Spectre & Meltdown: How Flawed Processors Are Putting Your Business Data At Risk

Spectre & Meltdown

Massive security vulnerabilities in modern CPUs are forcing a redesign of the kernel software at the heart of all major operating systems. Since the issues—dubbed Meltdown and Spectre—exist in the CPU hardware itself, Windows, Linux, Android, macOS, iOS, Chromebooks, and other operating systems all need to protect against the first exploits that have begun circulating.

Researchers found two major weaknesses in processors that could let attackers read sensitive information that should never leave the CPU, or central processing unit. In both cases, attackers could see data that the processor temporarily makes available outside of the chip.

Here’s why that happens: To make computer processes run faster, a chip will essentially guess what information the computer needs to perform its next function. That’s called speculative execution. As the chip guesses, that sensitive information is momentarily easier to access.

One flaw, Spectre, would let attackers trick the processor into starting the speculative execution process. Then attackers could read the secret data the chip makes available as it tries to guess what function the computer will carry out next.

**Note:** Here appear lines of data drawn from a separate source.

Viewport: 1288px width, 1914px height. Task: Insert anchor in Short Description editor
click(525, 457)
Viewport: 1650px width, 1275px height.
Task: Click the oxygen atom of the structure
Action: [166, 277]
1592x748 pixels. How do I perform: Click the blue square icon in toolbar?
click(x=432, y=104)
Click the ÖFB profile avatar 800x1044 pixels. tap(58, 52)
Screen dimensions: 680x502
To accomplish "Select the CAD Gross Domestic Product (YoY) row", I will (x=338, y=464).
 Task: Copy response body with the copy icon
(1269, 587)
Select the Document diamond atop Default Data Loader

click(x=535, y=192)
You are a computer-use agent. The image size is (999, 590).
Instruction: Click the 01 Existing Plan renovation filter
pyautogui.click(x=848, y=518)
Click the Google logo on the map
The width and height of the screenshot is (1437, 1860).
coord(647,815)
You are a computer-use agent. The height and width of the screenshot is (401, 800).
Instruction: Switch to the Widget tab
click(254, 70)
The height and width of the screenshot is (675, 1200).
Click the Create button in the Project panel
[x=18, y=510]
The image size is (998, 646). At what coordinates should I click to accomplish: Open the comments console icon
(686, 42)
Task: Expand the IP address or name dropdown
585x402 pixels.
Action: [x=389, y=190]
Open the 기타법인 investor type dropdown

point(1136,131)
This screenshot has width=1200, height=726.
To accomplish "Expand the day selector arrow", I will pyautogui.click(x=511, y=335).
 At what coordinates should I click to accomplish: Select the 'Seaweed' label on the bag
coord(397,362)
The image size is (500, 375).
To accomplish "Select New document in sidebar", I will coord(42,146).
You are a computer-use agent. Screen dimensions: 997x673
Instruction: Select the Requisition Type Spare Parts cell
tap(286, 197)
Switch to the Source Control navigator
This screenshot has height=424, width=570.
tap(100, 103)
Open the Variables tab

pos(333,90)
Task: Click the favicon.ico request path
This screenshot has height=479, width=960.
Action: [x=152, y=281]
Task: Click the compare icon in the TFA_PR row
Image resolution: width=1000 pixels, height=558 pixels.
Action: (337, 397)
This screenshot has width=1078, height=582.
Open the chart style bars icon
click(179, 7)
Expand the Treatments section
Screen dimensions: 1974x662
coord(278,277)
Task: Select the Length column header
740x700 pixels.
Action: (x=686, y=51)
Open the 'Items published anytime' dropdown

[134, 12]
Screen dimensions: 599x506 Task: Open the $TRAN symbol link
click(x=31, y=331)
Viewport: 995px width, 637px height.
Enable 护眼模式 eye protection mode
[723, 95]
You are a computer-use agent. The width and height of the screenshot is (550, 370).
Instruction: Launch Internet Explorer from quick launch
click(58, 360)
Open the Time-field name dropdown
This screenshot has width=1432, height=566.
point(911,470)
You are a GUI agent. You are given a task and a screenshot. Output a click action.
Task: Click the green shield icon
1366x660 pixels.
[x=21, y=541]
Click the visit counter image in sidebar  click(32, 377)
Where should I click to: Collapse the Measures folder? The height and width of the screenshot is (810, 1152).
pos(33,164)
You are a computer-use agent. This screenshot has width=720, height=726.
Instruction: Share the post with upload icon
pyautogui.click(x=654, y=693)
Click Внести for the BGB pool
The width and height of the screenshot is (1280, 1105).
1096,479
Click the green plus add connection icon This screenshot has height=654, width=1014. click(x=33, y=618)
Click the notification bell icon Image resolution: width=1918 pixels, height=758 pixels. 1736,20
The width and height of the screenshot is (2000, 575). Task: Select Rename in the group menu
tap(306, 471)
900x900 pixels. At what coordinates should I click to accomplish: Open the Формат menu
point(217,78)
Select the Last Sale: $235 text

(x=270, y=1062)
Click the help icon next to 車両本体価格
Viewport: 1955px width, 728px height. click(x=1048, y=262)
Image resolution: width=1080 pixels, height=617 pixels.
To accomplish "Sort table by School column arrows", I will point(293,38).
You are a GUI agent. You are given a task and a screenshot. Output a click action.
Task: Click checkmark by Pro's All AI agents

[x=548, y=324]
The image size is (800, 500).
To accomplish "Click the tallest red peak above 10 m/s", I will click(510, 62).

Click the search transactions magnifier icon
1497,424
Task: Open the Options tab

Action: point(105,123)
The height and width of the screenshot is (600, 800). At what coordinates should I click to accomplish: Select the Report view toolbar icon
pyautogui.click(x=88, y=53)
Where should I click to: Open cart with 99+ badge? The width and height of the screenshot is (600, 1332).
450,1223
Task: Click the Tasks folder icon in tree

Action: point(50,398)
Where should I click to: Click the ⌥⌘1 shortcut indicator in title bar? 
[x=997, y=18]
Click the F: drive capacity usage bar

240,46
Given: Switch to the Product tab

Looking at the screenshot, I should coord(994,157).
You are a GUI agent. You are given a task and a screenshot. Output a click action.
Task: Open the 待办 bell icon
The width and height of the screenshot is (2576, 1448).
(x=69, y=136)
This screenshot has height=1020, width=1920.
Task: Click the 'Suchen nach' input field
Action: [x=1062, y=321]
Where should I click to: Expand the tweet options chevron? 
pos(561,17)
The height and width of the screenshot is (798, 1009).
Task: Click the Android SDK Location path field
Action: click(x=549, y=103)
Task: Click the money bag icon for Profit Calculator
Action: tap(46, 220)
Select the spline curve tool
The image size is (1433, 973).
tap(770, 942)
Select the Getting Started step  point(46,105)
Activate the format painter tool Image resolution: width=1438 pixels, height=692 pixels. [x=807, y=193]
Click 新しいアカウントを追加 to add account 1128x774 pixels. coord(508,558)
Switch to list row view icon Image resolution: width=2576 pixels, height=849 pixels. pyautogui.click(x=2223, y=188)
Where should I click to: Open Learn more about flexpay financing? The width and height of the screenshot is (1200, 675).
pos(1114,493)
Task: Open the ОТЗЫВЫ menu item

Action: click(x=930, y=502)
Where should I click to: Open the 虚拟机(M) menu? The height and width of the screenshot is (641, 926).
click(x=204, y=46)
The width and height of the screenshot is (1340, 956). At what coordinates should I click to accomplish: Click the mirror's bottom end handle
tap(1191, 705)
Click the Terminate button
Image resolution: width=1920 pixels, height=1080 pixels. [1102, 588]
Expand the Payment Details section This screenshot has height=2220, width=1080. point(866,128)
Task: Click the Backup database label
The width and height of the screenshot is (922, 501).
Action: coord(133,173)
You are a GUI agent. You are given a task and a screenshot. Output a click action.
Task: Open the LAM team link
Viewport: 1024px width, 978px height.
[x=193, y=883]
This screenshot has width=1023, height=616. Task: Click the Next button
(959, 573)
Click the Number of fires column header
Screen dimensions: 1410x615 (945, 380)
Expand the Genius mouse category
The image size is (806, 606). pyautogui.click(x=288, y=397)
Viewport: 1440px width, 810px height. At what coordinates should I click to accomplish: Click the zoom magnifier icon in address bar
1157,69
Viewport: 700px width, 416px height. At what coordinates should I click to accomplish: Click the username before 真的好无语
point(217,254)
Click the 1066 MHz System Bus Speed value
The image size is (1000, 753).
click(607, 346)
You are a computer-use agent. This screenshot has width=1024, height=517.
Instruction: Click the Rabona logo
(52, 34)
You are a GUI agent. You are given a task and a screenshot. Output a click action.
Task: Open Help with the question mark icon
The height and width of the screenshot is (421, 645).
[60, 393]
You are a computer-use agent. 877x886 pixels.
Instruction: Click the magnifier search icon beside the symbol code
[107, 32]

The other flaw, Meltdown, lets attackers access the secret information through a computer’s operating system.

Google says “effectively every” Intel processor released since 1995 is vulnerable to Meltdown, regardless of the OS you’re running or whether you have a desktop or laptop.

As chipmakers and computer companies roll out software updates, be sure to install them. As new vulnerabilites are discovered and exploited, it is vital to maintain your business hardware and software. That means you should keep your operating software, applications, and browsers updated as often as possible. Along with these efforts, look out for phishing emails. Emails that trick you into clicking on a link and downloading malicious software are still the No. 1 way for hackers to get a foothold on your computer.